O Carvalho Araújo, no entanto, perdura na história dos Açores e na memória de todos os açorianos, de modo muito especial dos habitantes das Flores e Corvo, para quem a escala do navio nestas duas ilhas tinha um significado e uma importância transcendentes.


Carlos Fagundes

5 comentários:

Anónimo disse...

Que giro! :))

Anónimo disse...

Carvalho Araujo lembro-me muito bem quando ele chegava ao Porto das Lajes era naquele tempo dia de são Vapor.

Anónimo disse...

Já viagei nesse barco,era aínda criança mas não me lembro de quase nada dele,talvez viagei na terceira classe porque o dinheiro não existia,obrigado ao sr. Carlos Fagundes por recordar essas coisas que muitos dos novos talvez nem acreditam que existia.

Anónimo disse...

Adorei ver a foto do Carvalho Araujo e mais ainda ler a história dele. Eu tinha 7 anos de idade quando viajei pela primeira vez no Carvalho Araujo, na terceira classe claro.A viagem durou 2 dias, era a minha primeia viagem adorei.
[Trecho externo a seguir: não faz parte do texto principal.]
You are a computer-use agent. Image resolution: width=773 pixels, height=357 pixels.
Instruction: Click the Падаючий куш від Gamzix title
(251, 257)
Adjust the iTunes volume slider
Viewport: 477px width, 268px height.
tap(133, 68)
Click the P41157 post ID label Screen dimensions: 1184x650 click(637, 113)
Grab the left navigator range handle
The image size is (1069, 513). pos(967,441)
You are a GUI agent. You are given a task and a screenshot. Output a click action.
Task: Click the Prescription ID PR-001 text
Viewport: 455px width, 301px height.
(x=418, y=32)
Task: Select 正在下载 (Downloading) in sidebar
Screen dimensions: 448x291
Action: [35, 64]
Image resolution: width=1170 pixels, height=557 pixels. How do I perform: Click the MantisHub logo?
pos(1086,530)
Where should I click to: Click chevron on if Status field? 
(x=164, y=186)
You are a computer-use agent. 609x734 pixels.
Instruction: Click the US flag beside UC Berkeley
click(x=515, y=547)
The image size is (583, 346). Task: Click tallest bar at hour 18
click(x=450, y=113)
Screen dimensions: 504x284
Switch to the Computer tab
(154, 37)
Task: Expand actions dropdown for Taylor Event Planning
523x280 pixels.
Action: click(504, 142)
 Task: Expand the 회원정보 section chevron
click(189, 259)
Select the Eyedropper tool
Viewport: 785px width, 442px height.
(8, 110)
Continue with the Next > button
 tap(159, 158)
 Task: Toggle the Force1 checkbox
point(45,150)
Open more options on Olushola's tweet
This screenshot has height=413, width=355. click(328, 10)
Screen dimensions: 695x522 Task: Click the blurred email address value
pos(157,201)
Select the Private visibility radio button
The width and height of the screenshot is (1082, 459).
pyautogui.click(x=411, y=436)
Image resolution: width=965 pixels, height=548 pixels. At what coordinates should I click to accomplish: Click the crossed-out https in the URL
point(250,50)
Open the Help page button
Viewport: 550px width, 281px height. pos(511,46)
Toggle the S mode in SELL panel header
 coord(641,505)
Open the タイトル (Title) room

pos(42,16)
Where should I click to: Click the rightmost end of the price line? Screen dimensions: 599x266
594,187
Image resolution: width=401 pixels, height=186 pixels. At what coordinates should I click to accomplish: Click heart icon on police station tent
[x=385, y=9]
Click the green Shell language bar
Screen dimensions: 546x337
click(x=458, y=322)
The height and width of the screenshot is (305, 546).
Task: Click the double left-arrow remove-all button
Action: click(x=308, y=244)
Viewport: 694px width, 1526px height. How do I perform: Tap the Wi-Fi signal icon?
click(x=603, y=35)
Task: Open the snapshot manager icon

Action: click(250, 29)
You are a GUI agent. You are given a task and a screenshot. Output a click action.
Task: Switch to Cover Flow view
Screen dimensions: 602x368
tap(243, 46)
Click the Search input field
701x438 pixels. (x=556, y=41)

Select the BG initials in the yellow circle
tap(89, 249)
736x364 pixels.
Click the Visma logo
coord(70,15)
Lembro-me do cheiro não ser muito agradável mas como criança que era isso não era problema.

Anónimo disse...

Foi com muita alegria que acompahei o programa 35 anos da RTP Açores na minha linda Ilha das Flores, hoje estive a ver o programa da Freguesia da Lomba, Freguesia esta que nos anos 60 cheguei a ir de manhã ainda escuro buscar sopas do Divino Espirito Santo de promessas de pessoas da freguesia que imigravam para América.Houje na mesa estava linda e com muita fartura mas uma coisa me fez chegar as lágrimas aos olhos as escaldadas cosidas na chapa da lareira que muita refeição passei.Um Lajense ausente.